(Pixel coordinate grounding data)

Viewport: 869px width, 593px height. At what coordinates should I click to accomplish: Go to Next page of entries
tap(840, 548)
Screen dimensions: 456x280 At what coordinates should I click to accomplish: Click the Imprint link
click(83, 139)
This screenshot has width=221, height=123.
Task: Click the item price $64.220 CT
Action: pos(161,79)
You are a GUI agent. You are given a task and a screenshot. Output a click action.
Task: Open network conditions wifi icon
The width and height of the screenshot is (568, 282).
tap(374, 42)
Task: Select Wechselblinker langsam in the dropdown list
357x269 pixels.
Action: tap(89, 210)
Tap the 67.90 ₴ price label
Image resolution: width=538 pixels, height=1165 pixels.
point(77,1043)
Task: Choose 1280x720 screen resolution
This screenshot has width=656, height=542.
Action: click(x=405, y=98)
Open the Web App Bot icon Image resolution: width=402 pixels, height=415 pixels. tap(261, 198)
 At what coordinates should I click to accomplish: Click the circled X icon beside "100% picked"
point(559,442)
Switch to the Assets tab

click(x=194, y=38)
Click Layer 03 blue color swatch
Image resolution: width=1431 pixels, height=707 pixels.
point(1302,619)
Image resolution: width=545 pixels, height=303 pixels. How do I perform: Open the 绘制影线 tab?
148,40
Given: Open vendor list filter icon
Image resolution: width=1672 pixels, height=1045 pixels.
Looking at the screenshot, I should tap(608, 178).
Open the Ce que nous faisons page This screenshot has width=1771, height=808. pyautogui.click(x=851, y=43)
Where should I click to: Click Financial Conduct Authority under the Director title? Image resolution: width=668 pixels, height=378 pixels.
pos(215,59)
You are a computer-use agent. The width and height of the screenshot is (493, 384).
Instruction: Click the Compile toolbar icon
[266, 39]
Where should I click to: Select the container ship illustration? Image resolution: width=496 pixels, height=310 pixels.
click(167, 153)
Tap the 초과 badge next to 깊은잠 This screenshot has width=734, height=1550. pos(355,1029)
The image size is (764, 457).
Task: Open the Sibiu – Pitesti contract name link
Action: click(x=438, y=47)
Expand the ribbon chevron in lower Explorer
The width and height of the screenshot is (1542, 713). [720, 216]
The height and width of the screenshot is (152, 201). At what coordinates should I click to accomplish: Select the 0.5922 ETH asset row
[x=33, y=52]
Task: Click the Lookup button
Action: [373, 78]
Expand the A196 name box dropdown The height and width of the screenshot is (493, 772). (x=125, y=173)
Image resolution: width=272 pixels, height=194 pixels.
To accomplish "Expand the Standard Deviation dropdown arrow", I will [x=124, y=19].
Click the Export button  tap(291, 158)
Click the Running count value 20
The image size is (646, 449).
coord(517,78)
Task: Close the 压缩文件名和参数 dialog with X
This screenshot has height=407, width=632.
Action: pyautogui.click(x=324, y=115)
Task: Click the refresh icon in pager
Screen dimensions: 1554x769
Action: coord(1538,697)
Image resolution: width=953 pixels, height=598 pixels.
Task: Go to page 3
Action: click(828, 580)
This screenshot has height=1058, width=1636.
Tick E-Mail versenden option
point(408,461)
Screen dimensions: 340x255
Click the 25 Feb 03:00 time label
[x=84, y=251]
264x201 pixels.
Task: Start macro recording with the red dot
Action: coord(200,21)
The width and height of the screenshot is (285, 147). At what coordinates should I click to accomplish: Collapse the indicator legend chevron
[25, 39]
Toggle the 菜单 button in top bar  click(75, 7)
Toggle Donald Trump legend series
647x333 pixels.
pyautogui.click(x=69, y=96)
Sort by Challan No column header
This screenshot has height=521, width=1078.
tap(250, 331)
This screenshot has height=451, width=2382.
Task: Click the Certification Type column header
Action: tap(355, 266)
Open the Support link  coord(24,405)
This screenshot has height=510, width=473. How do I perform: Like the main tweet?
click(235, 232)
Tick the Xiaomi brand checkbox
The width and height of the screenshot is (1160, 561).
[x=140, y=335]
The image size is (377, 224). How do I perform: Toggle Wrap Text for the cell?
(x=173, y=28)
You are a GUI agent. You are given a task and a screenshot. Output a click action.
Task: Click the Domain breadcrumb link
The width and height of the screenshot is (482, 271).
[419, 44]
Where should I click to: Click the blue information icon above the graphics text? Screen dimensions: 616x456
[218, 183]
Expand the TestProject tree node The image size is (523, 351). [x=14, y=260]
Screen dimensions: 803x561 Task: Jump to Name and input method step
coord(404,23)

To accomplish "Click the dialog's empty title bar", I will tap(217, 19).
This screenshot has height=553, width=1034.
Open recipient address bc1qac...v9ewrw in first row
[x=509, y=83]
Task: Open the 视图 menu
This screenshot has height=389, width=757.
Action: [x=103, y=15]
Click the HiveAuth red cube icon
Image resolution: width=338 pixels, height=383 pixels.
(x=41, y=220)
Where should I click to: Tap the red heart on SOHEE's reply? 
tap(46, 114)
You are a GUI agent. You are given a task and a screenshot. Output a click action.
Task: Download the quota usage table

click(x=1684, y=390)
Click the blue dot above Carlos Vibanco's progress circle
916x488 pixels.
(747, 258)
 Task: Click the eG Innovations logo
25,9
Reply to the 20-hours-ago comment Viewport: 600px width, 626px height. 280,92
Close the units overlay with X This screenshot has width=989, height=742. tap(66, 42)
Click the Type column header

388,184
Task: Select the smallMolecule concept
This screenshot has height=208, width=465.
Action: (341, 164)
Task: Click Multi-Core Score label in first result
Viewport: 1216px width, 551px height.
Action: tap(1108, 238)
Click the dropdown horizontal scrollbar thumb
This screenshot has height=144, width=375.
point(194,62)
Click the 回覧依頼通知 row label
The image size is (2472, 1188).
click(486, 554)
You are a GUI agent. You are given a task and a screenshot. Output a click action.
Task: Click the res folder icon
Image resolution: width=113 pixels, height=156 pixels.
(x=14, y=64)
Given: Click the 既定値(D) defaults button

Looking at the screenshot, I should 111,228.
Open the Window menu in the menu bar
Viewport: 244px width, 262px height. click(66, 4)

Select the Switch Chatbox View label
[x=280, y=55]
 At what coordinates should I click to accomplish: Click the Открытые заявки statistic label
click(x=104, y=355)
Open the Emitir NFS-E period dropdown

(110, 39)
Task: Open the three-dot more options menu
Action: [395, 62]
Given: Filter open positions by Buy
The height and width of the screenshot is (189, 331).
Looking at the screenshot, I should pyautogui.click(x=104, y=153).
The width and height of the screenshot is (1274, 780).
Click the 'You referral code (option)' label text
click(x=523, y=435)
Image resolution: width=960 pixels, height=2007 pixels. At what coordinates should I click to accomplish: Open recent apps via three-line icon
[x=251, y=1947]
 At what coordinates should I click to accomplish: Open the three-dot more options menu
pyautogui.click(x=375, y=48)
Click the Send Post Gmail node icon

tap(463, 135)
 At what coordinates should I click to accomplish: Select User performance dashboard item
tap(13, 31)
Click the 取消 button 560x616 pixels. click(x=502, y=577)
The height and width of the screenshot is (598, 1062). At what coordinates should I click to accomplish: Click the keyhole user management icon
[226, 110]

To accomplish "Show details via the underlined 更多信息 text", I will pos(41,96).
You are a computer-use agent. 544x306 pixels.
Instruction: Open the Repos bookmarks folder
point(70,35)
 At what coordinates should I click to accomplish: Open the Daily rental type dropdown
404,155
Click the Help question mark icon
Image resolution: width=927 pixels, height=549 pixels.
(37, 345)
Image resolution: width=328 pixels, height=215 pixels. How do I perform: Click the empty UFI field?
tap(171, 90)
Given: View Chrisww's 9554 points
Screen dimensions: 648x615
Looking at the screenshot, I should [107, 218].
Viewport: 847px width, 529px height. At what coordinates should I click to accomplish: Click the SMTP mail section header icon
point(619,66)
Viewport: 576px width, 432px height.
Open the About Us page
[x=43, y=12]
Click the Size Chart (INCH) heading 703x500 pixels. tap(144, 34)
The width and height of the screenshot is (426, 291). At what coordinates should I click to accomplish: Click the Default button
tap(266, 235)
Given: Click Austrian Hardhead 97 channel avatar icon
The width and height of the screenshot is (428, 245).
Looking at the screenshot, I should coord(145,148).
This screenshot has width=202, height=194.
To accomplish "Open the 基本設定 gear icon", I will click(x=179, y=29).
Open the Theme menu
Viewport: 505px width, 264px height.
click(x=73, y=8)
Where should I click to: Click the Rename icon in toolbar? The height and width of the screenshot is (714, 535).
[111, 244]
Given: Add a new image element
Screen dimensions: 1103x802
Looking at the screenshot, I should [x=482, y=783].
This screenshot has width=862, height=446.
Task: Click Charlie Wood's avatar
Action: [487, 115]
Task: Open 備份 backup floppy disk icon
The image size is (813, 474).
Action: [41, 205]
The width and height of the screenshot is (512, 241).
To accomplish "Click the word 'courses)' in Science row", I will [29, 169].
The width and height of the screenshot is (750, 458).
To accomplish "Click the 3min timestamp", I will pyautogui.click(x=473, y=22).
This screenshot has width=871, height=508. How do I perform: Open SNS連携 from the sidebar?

The problem: Output exactly the lines from the one containing "Viewport: 847px width, 529px" through the last line of the entries, both ends included.

Exercise answer:
Viewport: 847px width, 529px height. At what coordinates should I click to accomplish: Click the SMTP mail section header icon
point(619,66)
Viewport: 576px width, 432px height.
Open the About Us page
[x=43, y=12]
Click the Size Chart (INCH) heading 703x500 pixels. tap(144, 34)
The width and height of the screenshot is (426, 291). At what coordinates should I click to accomplish: Click the Default button
tap(266, 235)
Given: Click Austrian Hardhead 97 channel avatar icon
The width and height of the screenshot is (428, 245).
Looking at the screenshot, I should coord(145,148).
This screenshot has width=202, height=194.
To accomplish "Open the 基本設定 gear icon", I will click(x=179, y=29).
Open the Theme menu
Viewport: 505px width, 264px height.
click(x=73, y=8)
Where should I click to: Click the Rename icon in toolbar? The height and width of the screenshot is (714, 535).
[111, 244]
Given: Add a new image element
Screen dimensions: 1103x802
Looking at the screenshot, I should [x=482, y=783].
This screenshot has width=862, height=446.
Task: Click Charlie Wood's avatar
Action: [487, 115]
Task: Open 備份 backup floppy disk icon
The image size is (813, 474).
Action: [41, 205]
The width and height of the screenshot is (512, 241).
To accomplish "Click the word 'courses)' in Science row", I will [29, 169].
The width and height of the screenshot is (750, 458).
To accomplish "Click the 3min timestamp", I will pyautogui.click(x=473, y=22).
This screenshot has width=871, height=508. How do I perform: Open SNS連携 from the sidebar?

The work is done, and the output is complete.